Собственно, это один и тот же первый поцелуй. Нет разницы, бежит ли она по полю с трепещущим в руке платком и несет свой первый поцелуй навстречу первому человеку, ставшему хозяином небес, или дарит его первому своему больному, губы которого шепчут: «умираю».
Председателя колхоза я понимаю. Я даже не злюсь на него.
Признаюсь: я сам — как тогда, склонившись к пальтишку на руке, — тоже целовал ее.

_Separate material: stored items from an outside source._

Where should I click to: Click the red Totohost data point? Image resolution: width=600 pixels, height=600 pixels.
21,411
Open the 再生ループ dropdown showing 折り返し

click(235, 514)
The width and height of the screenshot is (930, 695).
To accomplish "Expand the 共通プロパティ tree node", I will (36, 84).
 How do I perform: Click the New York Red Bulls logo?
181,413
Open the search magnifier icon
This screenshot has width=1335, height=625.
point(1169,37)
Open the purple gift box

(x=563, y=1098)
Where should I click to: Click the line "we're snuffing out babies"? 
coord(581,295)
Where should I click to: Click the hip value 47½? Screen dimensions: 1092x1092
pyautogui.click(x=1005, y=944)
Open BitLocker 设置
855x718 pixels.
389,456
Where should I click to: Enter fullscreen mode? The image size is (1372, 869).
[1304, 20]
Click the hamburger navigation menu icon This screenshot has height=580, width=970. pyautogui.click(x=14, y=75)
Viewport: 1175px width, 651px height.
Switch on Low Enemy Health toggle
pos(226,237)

Не ямочки на щеках и не загорелые руки, а сердце ее, я даже сказал бы, ее поэтическое сердце.
Пер. М. Хазин.
АНИКУЦА
Я поднялся наверх, на поля, по узкой тропке, среди редких разбросанных виноградников, прорезанных глубоким, каменисто-заросшим оврагом.
Когда я на миг остановился и оглянулся, увидел как на ладони село, зеленое, раздольное; за селом — Днестр, за Днестром, на взгорье — украинский городок.
Лодка, расцвеченная белыми косынками, светлыми пестрыми кофтами, медленно покачиваясь, пересекала реку.
Я взбирался все выше и выше и пробовал представить себе Аникуцу прежде, чем увижу ее. Такое громадное село, столько девушек, женщин, а я карабкаюсь куда-то в небо. Парторг колхоза мне почти ничего не рассказал о ней: «Подымитесь, посмотрите». Что может быть такого великого в работе кухарки? Он молод, этот парторг. Я вообразил жгуче-смуглую улыбку Аникуцы, обнаженные загорелые руки или, может, ослепительно-золотистые волосы и мягкие голубые глаза.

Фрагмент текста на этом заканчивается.